= Exercise =
Among the entries below, find the lines that hold the word "Given" and report them.

Collected data:
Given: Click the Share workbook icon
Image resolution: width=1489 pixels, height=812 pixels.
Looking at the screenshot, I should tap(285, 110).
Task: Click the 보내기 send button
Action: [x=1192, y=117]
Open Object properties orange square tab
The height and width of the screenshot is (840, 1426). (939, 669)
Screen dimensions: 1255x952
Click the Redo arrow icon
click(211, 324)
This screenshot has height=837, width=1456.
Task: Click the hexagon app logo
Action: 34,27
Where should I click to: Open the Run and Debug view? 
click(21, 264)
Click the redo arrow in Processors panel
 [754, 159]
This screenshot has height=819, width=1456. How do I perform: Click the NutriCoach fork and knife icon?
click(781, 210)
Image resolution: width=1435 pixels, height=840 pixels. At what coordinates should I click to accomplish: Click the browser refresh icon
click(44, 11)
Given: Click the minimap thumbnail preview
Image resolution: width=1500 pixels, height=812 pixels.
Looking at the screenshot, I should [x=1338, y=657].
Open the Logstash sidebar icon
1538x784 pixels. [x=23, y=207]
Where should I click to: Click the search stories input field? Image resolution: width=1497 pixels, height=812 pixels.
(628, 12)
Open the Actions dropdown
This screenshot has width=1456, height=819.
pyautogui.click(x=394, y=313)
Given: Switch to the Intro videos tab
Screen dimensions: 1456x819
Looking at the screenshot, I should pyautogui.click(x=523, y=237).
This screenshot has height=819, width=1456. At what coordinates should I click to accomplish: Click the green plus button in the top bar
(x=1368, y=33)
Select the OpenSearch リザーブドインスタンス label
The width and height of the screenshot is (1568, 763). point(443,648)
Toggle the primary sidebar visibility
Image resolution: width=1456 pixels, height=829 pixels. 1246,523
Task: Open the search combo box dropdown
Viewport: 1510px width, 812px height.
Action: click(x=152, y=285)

= Result =
Given: Click the Share workbook icon
Given: Click the minimap thumbnail preview
Given: Switch to the Intro videos tab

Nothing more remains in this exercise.